## TASK TO CARRY OUT
Repeat each record that follows, keeping it identical.
(RECORDS FOR THE EXERCISE begins)
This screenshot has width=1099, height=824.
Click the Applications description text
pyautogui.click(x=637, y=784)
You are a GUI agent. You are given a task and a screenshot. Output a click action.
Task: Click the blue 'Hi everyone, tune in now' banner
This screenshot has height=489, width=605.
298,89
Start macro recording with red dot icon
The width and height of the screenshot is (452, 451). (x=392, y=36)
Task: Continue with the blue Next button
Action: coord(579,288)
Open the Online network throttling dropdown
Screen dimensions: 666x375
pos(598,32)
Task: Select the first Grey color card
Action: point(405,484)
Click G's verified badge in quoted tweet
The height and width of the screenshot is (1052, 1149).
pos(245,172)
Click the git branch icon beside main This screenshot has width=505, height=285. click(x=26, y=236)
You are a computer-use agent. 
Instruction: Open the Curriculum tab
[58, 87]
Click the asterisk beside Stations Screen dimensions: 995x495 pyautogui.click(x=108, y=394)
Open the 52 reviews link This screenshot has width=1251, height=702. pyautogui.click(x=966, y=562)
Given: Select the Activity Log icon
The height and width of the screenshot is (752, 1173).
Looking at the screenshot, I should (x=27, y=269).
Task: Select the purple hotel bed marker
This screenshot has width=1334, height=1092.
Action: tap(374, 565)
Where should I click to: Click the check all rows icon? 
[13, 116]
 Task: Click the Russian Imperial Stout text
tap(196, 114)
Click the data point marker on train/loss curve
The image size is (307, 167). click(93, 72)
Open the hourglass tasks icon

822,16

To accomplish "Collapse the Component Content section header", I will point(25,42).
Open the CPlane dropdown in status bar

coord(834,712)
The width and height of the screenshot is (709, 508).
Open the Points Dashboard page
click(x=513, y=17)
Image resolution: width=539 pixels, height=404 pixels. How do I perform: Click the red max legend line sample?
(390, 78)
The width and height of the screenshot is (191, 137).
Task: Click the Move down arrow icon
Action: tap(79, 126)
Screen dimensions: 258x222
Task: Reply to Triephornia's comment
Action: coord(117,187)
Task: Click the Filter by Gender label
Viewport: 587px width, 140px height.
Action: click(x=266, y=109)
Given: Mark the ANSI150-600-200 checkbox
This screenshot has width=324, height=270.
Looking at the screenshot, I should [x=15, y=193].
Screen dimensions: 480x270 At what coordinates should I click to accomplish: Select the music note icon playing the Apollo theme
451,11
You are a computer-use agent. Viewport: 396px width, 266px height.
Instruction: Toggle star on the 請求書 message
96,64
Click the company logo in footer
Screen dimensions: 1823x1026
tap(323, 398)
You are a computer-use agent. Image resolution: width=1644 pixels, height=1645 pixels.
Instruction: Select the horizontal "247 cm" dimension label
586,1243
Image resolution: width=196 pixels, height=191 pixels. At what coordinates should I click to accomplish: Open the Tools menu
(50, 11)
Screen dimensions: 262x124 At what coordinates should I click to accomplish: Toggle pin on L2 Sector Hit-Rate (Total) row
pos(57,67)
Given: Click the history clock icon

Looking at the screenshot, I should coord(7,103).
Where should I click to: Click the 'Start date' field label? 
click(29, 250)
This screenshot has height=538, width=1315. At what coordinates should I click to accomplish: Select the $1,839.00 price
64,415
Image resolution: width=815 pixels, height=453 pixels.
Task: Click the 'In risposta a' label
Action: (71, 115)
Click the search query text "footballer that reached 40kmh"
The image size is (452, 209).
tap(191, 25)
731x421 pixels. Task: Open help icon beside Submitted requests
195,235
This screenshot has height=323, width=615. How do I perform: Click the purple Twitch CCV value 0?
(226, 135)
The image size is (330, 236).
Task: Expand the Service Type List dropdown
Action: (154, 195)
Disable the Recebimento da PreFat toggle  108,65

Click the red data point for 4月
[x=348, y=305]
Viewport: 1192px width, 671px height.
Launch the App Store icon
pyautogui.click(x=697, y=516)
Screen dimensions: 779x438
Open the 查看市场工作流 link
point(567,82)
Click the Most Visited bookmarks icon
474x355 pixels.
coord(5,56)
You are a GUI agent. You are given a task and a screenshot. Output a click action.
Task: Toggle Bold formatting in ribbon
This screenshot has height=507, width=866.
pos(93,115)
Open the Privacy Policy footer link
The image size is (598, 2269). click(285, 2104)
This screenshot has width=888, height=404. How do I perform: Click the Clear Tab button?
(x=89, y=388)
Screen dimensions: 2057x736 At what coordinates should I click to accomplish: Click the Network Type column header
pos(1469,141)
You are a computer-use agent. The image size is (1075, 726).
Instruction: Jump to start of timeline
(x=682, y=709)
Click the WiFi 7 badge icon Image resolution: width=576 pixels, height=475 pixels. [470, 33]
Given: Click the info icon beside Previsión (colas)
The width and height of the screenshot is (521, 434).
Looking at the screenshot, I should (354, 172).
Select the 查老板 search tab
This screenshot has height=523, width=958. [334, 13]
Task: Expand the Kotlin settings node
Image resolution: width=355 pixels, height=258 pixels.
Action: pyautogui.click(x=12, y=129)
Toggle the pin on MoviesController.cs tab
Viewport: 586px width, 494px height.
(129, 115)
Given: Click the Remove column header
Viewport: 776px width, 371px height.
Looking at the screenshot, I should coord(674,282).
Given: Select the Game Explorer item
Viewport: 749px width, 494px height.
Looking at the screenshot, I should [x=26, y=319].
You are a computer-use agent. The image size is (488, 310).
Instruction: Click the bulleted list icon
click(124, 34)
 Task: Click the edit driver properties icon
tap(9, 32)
(RECORDS FOR THE EXERCISE ends)
## EXERCISE RESULT
This screenshot has width=1099, height=824.
Click the Applications description text
pyautogui.click(x=637, y=784)
You are a GUI agent. You are given a task and a screenshot. Output a click action.
Task: Click the blue 'Hi everyone, tune in now' banner
This screenshot has height=489, width=605.
298,89
Start macro recording with red dot icon
The width and height of the screenshot is (452, 451). (x=392, y=36)
Task: Continue with the blue Next button
Action: coord(579,288)
Open the Online network throttling dropdown
Screen dimensions: 666x375
pos(598,32)
Task: Select the first Grey color card
Action: point(405,484)
Click G's verified badge in quoted tweet
The height and width of the screenshot is (1052, 1149).
pos(245,172)
Click the git branch icon beside main This screenshot has width=505, height=285. click(x=26, y=236)
You are a computer-use agent. 
Instruction: Open the Curriculum tab
[58, 87]
Click the asterisk beside Stations Screen dimensions: 995x495 pyautogui.click(x=108, y=394)
Open the 52 reviews link This screenshot has width=1251, height=702. pyautogui.click(x=966, y=562)
Given: Select the Activity Log icon
The height and width of the screenshot is (752, 1173).
Looking at the screenshot, I should (x=27, y=269).
Task: Select the purple hotel bed marker
This screenshot has width=1334, height=1092.
Action: tap(374, 565)
Where should I click to: Click the check all rows icon? 
[13, 116]
 Task: Click the Russian Imperial Stout text
tap(196, 114)
Click the data point marker on train/loss curve
The image size is (307, 167). click(93, 72)
Open the hourglass tasks icon

822,16

To accomplish "Collapse the Component Content section header", I will point(25,42).
Open the CPlane dropdown in status bar

coord(834,712)
The width and height of the screenshot is (709, 508).
Open the Points Dashboard page
click(x=513, y=17)
Image resolution: width=539 pixels, height=404 pixels. How do I perform: Click the red max legend line sample?
(390, 78)
The width and height of the screenshot is (191, 137).
Task: Click the Move down arrow icon
Action: tap(79, 126)
Screen dimensions: 258x222
Task: Reply to Triephornia's comment
Action: coord(117,187)
Task: Click the Filter by Gender label
Viewport: 587px width, 140px height.
Action: click(x=266, y=109)
Given: Mark the ANSI150-600-200 checkbox
This screenshot has width=324, height=270.
Looking at the screenshot, I should [x=15, y=193].
Screen dimensions: 480x270 At what coordinates should I click to accomplish: Select the music note icon playing the Apollo theme
451,11
You are a computer-use agent. Viewport: 396px width, 266px height.
Instruction: Toggle star on the 請求書 message
96,64
Click the company logo in footer
Screen dimensions: 1823x1026
tap(323, 398)
You are a computer-use agent. Image resolution: width=1644 pixels, height=1645 pixels.
Instruction: Select the horizontal "247 cm" dimension label
586,1243
Image resolution: width=196 pixels, height=191 pixels. At what coordinates should I click to accomplish: Open the Tools menu
(50, 11)
Screen dimensions: 262x124 At what coordinates should I click to accomplish: Toggle pin on L2 Sector Hit-Rate (Total) row
pos(57,67)
Given: Click the history clock icon

Looking at the screenshot, I should coord(7,103).
Where should I click to: Click the 'Start date' field label? 
click(29, 250)
This screenshot has height=538, width=1315. At what coordinates should I click to accomplish: Select the $1,839.00 price
64,415
Image resolution: width=815 pixels, height=453 pixels.
Task: Click the 'In risposta a' label
Action: (71, 115)
Click the search query text "footballer that reached 40kmh"
The image size is (452, 209).
tap(191, 25)
731x421 pixels. Task: Open help icon beside Submitted requests
195,235
This screenshot has height=323, width=615. How do I perform: Click the purple Twitch CCV value 0?
(226, 135)
The image size is (330, 236).
Task: Expand the Service Type List dropdown
Action: (154, 195)
Disable the Recebimento da PreFat toggle  108,65

Click the red data point for 4月
[x=348, y=305]
Viewport: 1192px width, 671px height.
Launch the App Store icon
pyautogui.click(x=697, y=516)
Screen dimensions: 779x438
Open the 查看市场工作流 link
point(567,82)
Click the Most Visited bookmarks icon
474x355 pixels.
coord(5,56)
You are a GUI agent. You are given a task and a screenshot. Output a click action.
Task: Toggle Bold formatting in ribbon
This screenshot has height=507, width=866.
pos(93,115)
Open the Privacy Policy footer link
The image size is (598, 2269). click(285, 2104)
This screenshot has width=888, height=404. How do I perform: Click the Clear Tab button?
(x=89, y=388)
Screen dimensions: 2057x736 At what coordinates should I click to accomplish: Click the Network Type column header
pos(1469,141)
You are a computer-use agent. The image size is (1075, 726).
Instruction: Jump to start of timeline
(x=682, y=709)
Click the WiFi 7 badge icon Image resolution: width=576 pixels, height=475 pixels. [470, 33]
Given: Click the info icon beside Previsión (colas)
The width and height of the screenshot is (521, 434).
Looking at the screenshot, I should (354, 172).
Select the 查老板 search tab
This screenshot has height=523, width=958. [334, 13]
Task: Expand the Kotlin settings node
Image resolution: width=355 pixels, height=258 pixels.
Action: pyautogui.click(x=12, y=129)
Toggle the pin on MoviesController.cs tab
Viewport: 586px width, 494px height.
(129, 115)
Given: Click the Remove column header
Viewport: 776px width, 371px height.
Looking at the screenshot, I should coord(674,282).
Given: Select the Game Explorer item
Viewport: 749px width, 494px height.
Looking at the screenshot, I should [x=26, y=319].
You are a computer-use agent. The image size is (488, 310).
Instruction: Click the bulleted list icon
click(124, 34)
 Task: Click the edit driver properties icon
tap(9, 32)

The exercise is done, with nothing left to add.